One thing, however poor you are, you can give your children, and that is your prayers, and they are, if real and humble, worth more than silver or gold,—more than food and clothing, and have often brought from our Father who is in heaven, and hears our prayers, both money and meat and clothes, and all worldly good things. And there is one thing you can always teach your child; you may not yourself know how to read or write, and therefore you may not be able to teach your children how to do these things; you may not know the names of the stars or their geography, and may therefore not be able to tell them how far you are from the sun, or how big the moon is; nor be able to tell them the way to Jerusalem or Australia, but you may always be able to tell them who made the stars and numbered them, and you may tell them the road to heaven.
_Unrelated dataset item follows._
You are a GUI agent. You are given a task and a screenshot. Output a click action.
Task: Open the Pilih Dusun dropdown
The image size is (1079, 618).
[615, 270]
You may always teach them to pray. Some weeks ago, I was taken out to see the mother of a little child. She was very dangerously ill, and the nurse had left the child to come and help me. I went up to the nursery to get some hot water, and in the child's bed I saw something raised up. This was the little fellow under the bedclothes kneeling. I said, "What are you doing?" "I am praying God to make mamma better," said he. God likes these little prayers and these little people,—for of such is the kingdom of heaven. These are his little ones, his lambs, and he hears their cry; and it is enough if they only lisp their prayers. "Abba, Father," is all he needs; and our prayers are never so truly prayers as when they are most like children's in simplicity, in directness, in perfect fulness of reliance. "They pray right up," as black Uncle Tom says in that wonderful book, which I hope you have all read and wept over.

I forgot to speak about punishing children. I am old-fashioned enough to uphold the ancient practice of warming the young bottoms with some sharpness, if need be; it is a wholesome and capital application, and does good to the bodies, and the souls too, of the little rebels, and it is far less cruel than being sulky, as some parents are, and keeping up a grudge at their children. Warm the bott, say I, and you will warm the heart too; and all goes right.

And now I must end. I have many things I could say to you, but you have had enough of me and my bairns, I am sure. Go home, and when you see the little curly pows on their pillows, sound asleep, pour out a blessing on them, and ask our Saviour to make them his; and never forget what we began with, that they came from God, and are going back to him, and let the light of eternity fall upon them as they lie asleep, and may you resolve to dedicate them and yourselves to him who died for them and for us all, and who was once himself a little child, and sucked the breasts of a woman, and who said that awful saying, "Whosoever shall offend one of these little ones, it had been better for him that a millstone were hanged about his neck, and that he were drowned in the midst of the sea."